These studies exemplify the complexity of myosin functions during spreading and the need for a quantitative theoretical investigation of this phenomenon. A number of computational and analytical models have been focused on the role of myosin in force generation10,30,31 and cytoskeleton organization.32–35 However, to the best of our knowledge, no previous study has theoretically investigated the contribution of myosin forces to the dynamics and the extent of spreading, nor is there a quantitative analysis of the consequences of the spatial distribution of myosin motors on the regulation of cell area and force. In addition, it is unknown how the intrinsic dynamics of myosin II activity (that generally, are governed both by signaling mechanisms as well as by the physical characteristics of acto–myosin interactions) influence the dynamics of spreading. In a recent study,8 we presented a minimal elastic theory of cell spreading dynamics that quantitatively demonstrated how the dynamics of spreading on elastic substrates is limited by the rate of actin polymerization at the cell front and cell–substrate adhesion kinetics. Treating the cytoskeleton as an elastic network has shown to be essential for explaining the universal dependence of the cell area and force on substrate rigidity. We nevertheless deliberately did not make explicit account of myosin forces and their dynamics since our goal has been to derive a minimal model of spreading dynamics; myosin activity has only been implicitly accounted for via its contribution to the effective elastic moduli of the cell.

In this paper, we extend our theory to explicitly investigate the consequences of myosin activity on cell spreading dynamics and mechanics.
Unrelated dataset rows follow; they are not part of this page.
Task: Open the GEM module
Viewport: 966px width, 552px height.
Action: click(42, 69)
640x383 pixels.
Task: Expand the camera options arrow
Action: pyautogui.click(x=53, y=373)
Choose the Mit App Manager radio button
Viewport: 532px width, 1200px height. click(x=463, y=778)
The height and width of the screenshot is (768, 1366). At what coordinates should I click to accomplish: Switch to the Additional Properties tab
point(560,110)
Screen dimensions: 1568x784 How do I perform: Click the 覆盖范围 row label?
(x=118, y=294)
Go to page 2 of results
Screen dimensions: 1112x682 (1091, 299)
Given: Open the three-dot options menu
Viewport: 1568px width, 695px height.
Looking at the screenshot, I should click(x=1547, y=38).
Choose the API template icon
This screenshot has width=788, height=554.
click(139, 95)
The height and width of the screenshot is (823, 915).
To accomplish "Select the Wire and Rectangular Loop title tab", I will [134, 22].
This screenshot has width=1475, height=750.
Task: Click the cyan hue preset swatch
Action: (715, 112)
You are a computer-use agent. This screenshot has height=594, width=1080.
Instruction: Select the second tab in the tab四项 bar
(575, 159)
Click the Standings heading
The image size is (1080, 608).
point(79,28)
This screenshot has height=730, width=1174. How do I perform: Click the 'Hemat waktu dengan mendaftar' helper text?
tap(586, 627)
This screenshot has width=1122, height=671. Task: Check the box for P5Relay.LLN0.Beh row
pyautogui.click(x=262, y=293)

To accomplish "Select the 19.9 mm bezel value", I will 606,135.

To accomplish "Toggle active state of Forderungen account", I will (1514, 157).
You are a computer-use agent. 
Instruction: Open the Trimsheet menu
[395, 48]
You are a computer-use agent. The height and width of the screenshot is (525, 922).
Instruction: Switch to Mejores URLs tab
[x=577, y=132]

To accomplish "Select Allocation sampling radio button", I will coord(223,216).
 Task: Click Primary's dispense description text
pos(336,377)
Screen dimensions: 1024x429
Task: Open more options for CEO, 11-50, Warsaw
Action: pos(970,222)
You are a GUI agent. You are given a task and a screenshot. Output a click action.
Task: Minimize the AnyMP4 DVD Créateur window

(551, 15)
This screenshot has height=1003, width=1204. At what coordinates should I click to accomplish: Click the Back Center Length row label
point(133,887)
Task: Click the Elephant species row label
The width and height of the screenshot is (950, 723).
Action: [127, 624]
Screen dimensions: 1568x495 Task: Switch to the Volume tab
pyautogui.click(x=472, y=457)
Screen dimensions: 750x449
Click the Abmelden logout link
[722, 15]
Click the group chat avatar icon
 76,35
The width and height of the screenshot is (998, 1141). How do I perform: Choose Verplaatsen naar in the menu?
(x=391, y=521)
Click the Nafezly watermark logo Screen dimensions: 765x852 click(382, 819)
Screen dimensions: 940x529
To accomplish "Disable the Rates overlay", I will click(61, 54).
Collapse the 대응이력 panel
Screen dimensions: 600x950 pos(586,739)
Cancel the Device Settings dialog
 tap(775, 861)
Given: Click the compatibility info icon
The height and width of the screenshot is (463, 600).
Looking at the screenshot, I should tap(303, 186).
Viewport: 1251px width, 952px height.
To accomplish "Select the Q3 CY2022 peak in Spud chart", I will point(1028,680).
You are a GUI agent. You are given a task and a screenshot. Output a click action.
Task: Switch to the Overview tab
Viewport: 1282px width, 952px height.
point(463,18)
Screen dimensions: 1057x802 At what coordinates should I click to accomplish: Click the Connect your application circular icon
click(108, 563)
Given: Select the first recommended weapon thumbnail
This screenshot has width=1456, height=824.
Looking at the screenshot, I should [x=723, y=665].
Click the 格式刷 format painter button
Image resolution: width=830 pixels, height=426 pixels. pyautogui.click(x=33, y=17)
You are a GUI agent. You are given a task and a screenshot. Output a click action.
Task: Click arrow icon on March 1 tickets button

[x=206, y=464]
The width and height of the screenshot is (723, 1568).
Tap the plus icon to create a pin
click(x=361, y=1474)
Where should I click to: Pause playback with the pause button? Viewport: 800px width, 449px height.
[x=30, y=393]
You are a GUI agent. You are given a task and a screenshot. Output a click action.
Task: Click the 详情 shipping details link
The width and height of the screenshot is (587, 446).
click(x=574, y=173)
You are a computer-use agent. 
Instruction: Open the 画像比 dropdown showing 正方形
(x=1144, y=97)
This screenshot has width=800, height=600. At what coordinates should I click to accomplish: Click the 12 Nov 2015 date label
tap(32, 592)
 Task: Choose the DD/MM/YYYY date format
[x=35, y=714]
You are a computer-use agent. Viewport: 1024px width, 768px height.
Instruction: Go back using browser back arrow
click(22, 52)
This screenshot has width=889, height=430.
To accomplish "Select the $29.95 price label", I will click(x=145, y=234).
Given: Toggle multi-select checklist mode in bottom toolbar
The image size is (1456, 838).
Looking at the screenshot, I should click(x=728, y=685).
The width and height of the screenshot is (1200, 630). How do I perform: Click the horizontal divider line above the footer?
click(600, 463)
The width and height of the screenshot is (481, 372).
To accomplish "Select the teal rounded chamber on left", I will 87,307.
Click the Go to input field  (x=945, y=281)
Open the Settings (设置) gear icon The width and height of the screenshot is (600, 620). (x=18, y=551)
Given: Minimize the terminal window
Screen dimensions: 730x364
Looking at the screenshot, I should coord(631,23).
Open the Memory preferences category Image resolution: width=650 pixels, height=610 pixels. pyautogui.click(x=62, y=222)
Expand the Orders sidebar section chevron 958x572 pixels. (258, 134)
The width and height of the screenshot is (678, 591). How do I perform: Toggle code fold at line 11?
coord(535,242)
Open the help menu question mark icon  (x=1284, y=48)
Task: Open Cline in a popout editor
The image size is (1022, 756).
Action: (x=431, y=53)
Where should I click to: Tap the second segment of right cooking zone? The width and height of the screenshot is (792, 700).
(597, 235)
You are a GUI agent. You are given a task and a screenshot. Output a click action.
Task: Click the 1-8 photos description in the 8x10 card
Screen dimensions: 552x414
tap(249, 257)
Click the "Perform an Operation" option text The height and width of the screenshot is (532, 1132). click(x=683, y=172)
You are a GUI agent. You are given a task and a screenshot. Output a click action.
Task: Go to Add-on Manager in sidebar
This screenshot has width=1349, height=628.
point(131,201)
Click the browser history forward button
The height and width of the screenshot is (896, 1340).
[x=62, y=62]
Because cell–substrate adhesions and the tractions exerted onto the substrate often tend to localize at the cell periphery8,12,36 we adopt a coarse-grained model and theoretically distinguish two populations of myosin II molecular motors: those that locate above the adhesion zone at the cell periphery and facilitate the pulling forward of the cell, and those located more centrally in the cytoskeleton and generally inhibit spreading. Biochemically, these two populations may be identical (e.g., be the same isoform) and could therefore be indistinguishable by various drug treatments, however, we show theoretically that myosin activity in the two spatial locations possesses distinct functions during spreading. We demonstrate that the steady-state radius of the cell is dictated by a balance between myosin exerted forces in the two spatial locations; those at the lamella front facilitate spreading, and those in the lamella bulk oppose spreading. The steady-state force is shown to be dictated by myosin activity in the lamellar front that augments the frictional interaction between the cell and the substrate. These conclusions shed light on the ambiguity revolving the effects of myosin inhibition on cell spreading area, and are consistent with the generic tendency of cellular forces to decrease with myosin inhibition.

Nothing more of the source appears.